PDA

View Full Version : Performance Tests



Charles Pegge
21-03-2009, 08:54
' Test of loop optimization with Oxygen
uses "Console", "Oxygen"

dim T1 as quad
dim T2 as quad

dim p0,p1,p2 as dword
dim src as string

' -- Prepare Oxygen script

src = "

function Calculate_basic(c as long) as long at #p1
local ic, jc as double, i as long
'
'
'BASIC VERSION
'
for i=1 to c
ic = sin(i)
jc = cos(i)
next
end function


'


function Calculate_asm(c as long) as long at #p2
local ic, jc as double, i as long
'
'ASSEMBLER VERSION
'
'
dim a=&c
mov eax,a
mov edx,[eax]
fld1
fld1
(
fsincos
fstp qword jc
fstp qword ic
fld1
faddp st(1),st(0)
fld st(0),st(0)
dec edx
jg repeat
)
fcomp st(0),st(0)
'
end function

sub finish() at #p0
terminate
end sub
"

o2_basic src
if len(o2_error) then
msgbox 0, o2_error : stop
end if
o2_exec


dim c as long=1000000

declare function Calculate_o2bas(c as long) as long at p1
declare function Calculate_o2asm(c as long) as long at p2
declare sub finish () at p0

printl "SPEED BENCHMARKS:"
printl ""
printl "Double precision Sin & Cos Test: loops=" & c
printl ""

doevents(off)

hirestimer_init

T1 = hirestimer_get
Counter c
T2 = hirestimer_get

printl "Script: microSecs:" & $tab & FORMAT$(T2 - T1, "#,")

T1 = hirestimer_get
Calculate_o2bas c
T2 = hirestimer_get

printl "Compiled: microSecs:" & $tab & FORMAT$(T2 - T1, "#,")

T1 = hirestimer_get
Calculate_o2asm c
T2 = hirestimer_get

printl "Assembler: microSecs:" & $tab & FORMAT$(T2 - T1, "#,")

finish
waitkey

function Counter( MaxCount as long ) as long
local ic, jc as double,i as long
For i = 1 To MaxCount
jc = sin(i)
jc = cos(i)
Next
end function


Correction to Assembly code

Charles Pegge
21-03-2009, 13:38
Double precision square.
In this case the difference is more extreme!

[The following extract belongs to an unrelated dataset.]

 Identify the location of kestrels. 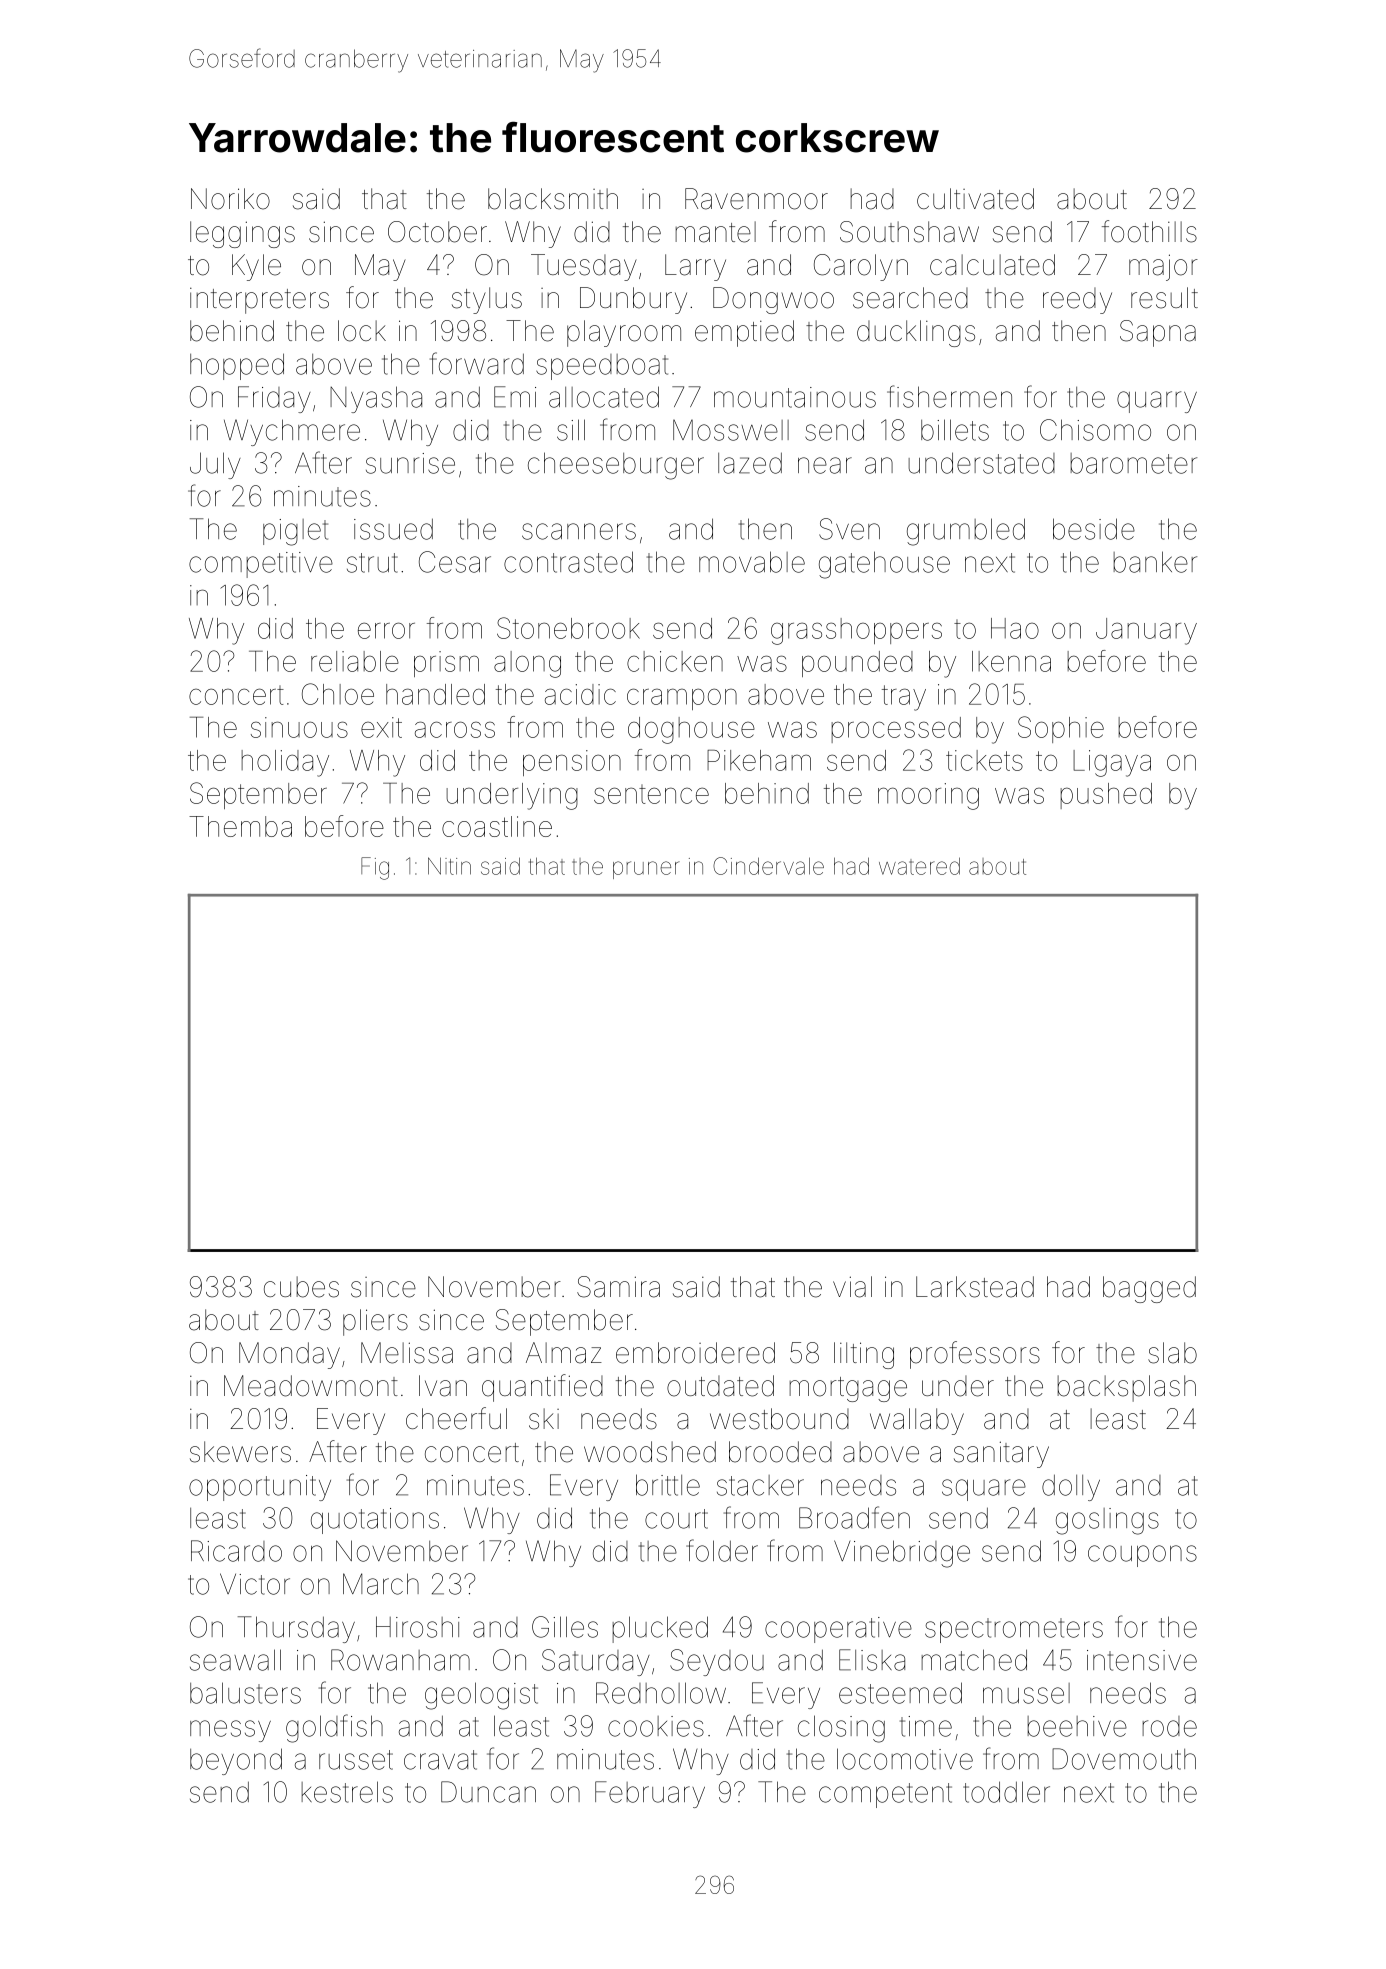
(347, 1792).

' Test of loop optimization with Oxygen
uses "Console", "Oxygen"

dim T1 as quad
dim T2 as quad

dim p0,p1,p2 as dword
dim src as string

' -- Prepare Oxygen script

src = "

function Calculate_basic(c as long) as long at #p1
local ic, jc as double, i as long
'
'
'BASIC VERSION
'
for i=1 to c
ic = i*i
next
end function


'


function Calculate_asm(c as long) as long at #p2
local ic, jc as double, i as long
'
'ASSEMBLER VERSION
'
'
dim a=&c
mov eax,a
mov edx,[eax]
fld1
fld1
(
fmul st(0),st(0)
fstp qword ic
fld1
faddp st(1),st(0)
fld st(0),st(0)
dec edx
jg repeat
)
fcomp st(0),st(0)
'
end function

sub finish() at #p0
'print `This neither`
terminate
end sub
"

o2_basic src
if len(o2_error) then
msgbox 0, o2_error : stop
end if
o2_exec


dim c as long=1000000

declare function Calculate_o2bas(c as long) as long at p1
declare function Calculate_o2asm(c as long) as long at p2
declare sub finish () at p0

printl "SPEED BENCHMARKS:"
printl ""
printl "Double precision square Test: loops=" & c
printl ""

doevents(off)

hirestimer_init

T1 = hirestimer_get
Counter c
T2 = hirestimer_get

printl "Script: microSecs:" & $tab & FORMAT$(T2 - T1, "#,")

T1 = hirestimer_get
Calculate_o2bas c
T2 = hirestimer_get

printl "Compiled: microSecs:" & $tab & FORMAT$(T2 - T1, "#,")

T1 = hirestimer_get
Calculate_o2asm c
T2 = hirestimer_get

printl "Assembler: microSecs:" & $tab & FORMAT$(T2 - T1, "#,")

finish
waitkey

function Counter( MaxCount as long ) as long
local ic, jc as double,i as long
For i = 1 To MaxCount
ic = i*i
Next
end function

ErosOlmi
03-04-2009, 15:29
Dear Charles,

I'm working on next thinBasic 1.7.8.0 and your latest thinBasic_Oxygen.dll
I'm having GPF problems in testing your speed test scripts. It seems function "Calculate_asm" GPF when it reach "jg repeat"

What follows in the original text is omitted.